24 Jahweh sprak tot Moses:
L’Éternel parla à Moïse en ces termes:
25 Zeg aan Aäron en zijn zonen: Dit is de wet op het zondeoffer! Op de plaats, waar het brandoffer wordt geslacht, moet ook het zondeoffer voor het aanschijn van Jahweh worden geslacht; het is hoogheilig.
"Parle ainsi à Aaron et à ses fils: Ceci est la règle de l’expiatoire. A l’endroit où est immolé l’holocauste, sera immolé l’expiatoire, devant l’Éternel: il est éminemment saint.
26 De priester, die het zondeoffer opdraagt, moet het ook nuttigen. Op een heilige plaats in de voorhof van de openbaringstent moet het worden gegeten.
Le pontife expiateur devra le consommer; c’est en lieu saint qu’il sera consommé, dans le parvis de la Tente d’assignation.
27 Iedereen, die het vlees ervan aanraakt, zal als iets heiligs worden behandeld; en wanneer iets van het bloed op een kleed spat, moet ge het bespatte kleed op een heilige plaats wassen.
Tout ce qui sera en contact avec sa chair deviendra saint; s’il rejaillit de son sang sur un vêtement, la place où il aura jailli sera lavée en lieu saint.
28 Wanneer het in een aarden vat is gekookt, moet dit worden gebroken; wanneer het in een bronzen vat is gekookt, moet dit worden geschuurd en met water uitgespoeld.
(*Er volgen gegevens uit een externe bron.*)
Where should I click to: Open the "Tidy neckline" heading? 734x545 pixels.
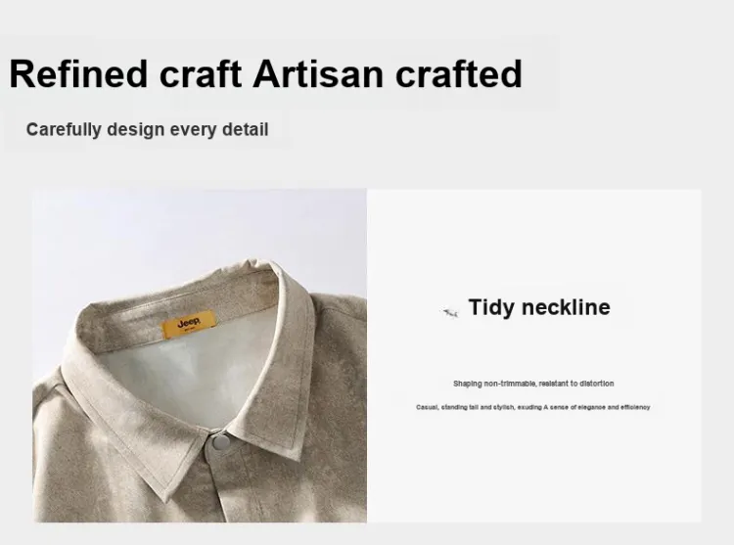[x=539, y=308]
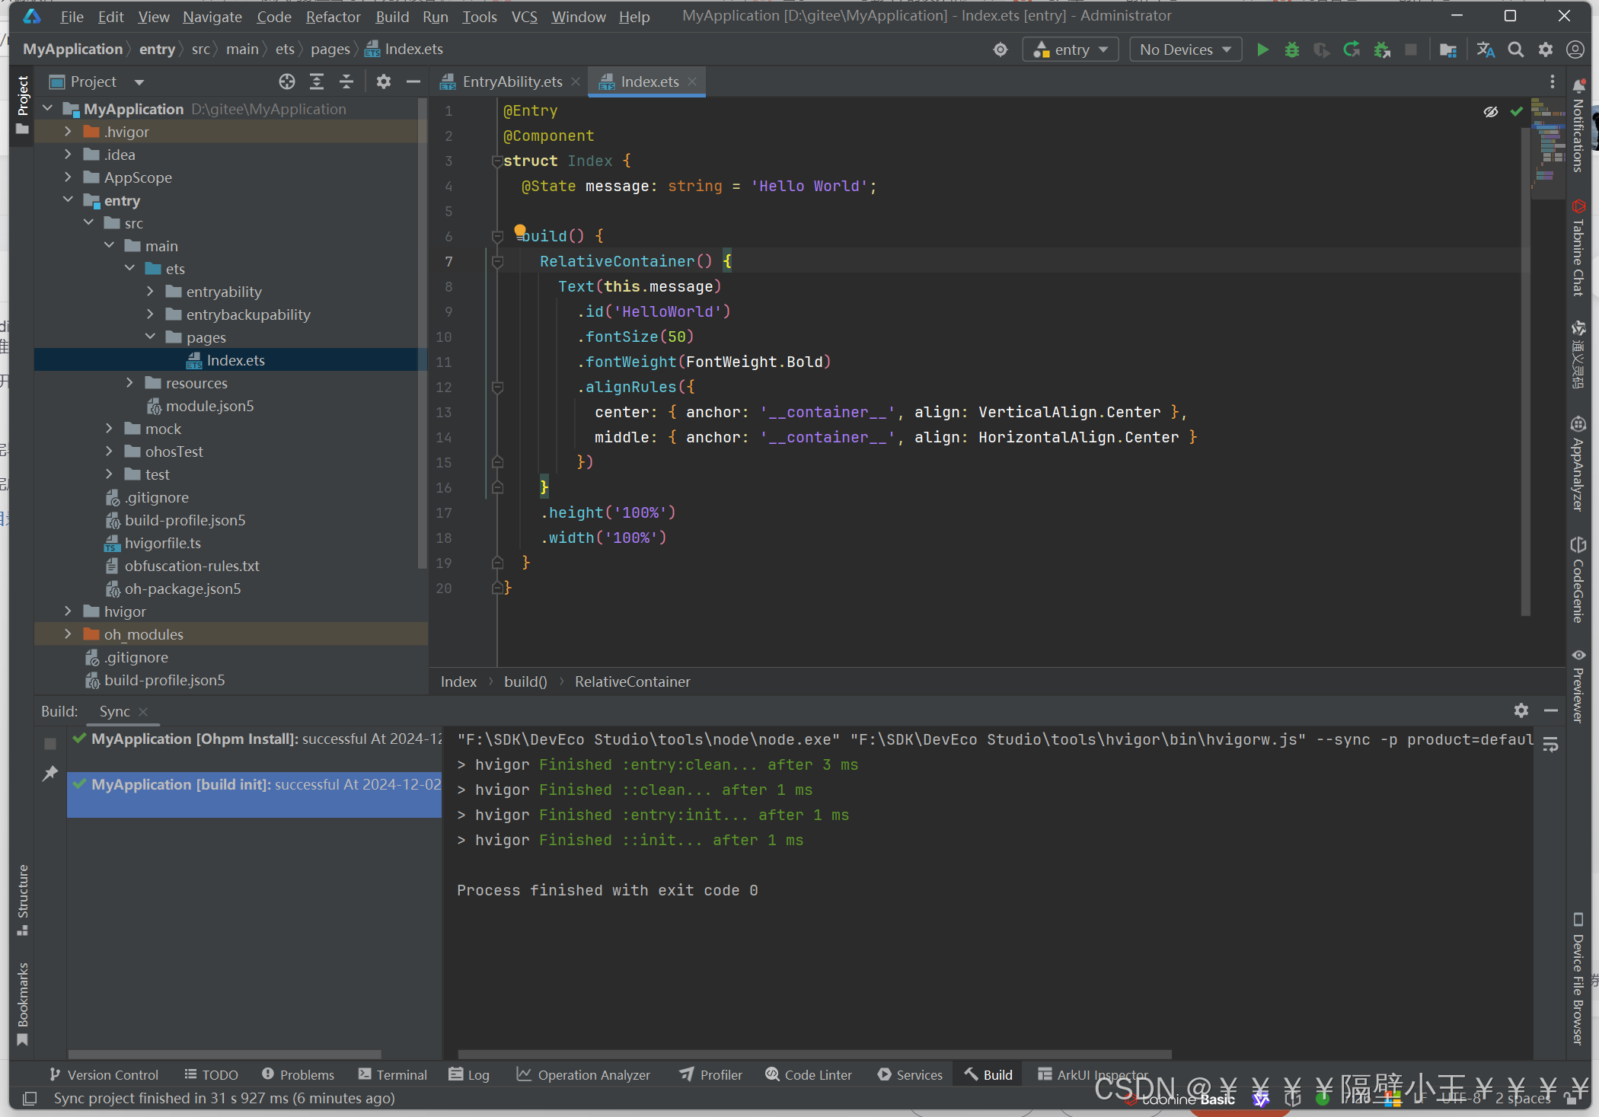Click Select Opened File target icon
Viewport: 1599px width, 1117px height.
286,81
Un vaisseau d’argile où il aura bouilli, sera brisé; que s’il a bouilli dans un vaisseau de cuivre, celui-ci sera nettoyé et lavé avec de l’eau.
29 Alle mannen onder de priesters mogen het eten; het is hoogheilig.
Tout mâle parmi les pontifes pourra en manger; il est éminemment saint.
30 Maar een zondeoffer, waarvan het bloed binnen de openbaringstent is gebracht, om er in het heiligdom de verzoeningsplechtigheid mee te verrichten, mag niet worden gegeten; dit moet in het vuur worden verbrand.
Mais tout expiatoire dont le sang serait introduit dans la Tente d’assignation pour faire expiation dans le sanctuaire, on n’en mangera point; il sera consumé par le feu.